Read the lines below. Copy out any that hold the string "resolution".

▶ **Data records**
--------------------------------------------------

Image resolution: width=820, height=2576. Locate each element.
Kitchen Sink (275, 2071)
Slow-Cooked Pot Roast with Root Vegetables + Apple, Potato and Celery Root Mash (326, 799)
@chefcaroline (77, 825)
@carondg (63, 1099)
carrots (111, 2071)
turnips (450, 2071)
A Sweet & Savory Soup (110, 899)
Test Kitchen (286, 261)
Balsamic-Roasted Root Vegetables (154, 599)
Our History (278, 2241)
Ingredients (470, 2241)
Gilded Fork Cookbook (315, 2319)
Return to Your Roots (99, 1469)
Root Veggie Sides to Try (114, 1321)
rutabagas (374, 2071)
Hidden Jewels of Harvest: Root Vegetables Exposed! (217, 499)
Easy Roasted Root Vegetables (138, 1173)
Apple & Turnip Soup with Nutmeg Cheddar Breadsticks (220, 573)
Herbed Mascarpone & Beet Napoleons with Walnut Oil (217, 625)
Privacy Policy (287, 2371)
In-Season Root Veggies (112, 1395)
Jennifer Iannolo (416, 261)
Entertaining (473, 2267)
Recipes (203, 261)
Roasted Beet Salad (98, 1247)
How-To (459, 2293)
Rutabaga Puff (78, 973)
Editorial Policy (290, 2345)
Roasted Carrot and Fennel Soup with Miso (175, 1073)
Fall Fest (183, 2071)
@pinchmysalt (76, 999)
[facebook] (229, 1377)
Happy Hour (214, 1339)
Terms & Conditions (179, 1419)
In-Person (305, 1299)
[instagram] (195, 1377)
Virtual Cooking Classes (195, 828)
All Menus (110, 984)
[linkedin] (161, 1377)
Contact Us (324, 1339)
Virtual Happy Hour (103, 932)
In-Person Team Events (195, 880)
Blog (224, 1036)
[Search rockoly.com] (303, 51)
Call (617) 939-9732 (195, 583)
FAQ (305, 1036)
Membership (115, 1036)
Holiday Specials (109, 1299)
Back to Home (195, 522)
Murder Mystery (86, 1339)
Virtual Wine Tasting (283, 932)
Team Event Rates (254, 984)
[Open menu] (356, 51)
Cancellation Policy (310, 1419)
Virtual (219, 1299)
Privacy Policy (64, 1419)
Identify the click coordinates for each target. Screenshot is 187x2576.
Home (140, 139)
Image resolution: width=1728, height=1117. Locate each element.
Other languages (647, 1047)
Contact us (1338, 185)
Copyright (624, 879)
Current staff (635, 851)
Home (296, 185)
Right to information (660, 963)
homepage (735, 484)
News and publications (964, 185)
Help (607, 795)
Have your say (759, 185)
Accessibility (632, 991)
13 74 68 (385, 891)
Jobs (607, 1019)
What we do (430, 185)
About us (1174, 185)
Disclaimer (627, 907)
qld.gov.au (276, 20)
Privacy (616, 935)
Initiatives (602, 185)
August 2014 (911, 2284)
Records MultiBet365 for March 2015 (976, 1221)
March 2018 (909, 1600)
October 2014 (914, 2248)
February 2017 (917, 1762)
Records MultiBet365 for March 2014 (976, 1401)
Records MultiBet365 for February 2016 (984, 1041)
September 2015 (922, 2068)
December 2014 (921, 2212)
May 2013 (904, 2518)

--------------------------------------------------

▶ **Task response**
Image resolution: width=820, height=2576. Locate each element.
Image resolution: width=1728, height=1117. Locate each element.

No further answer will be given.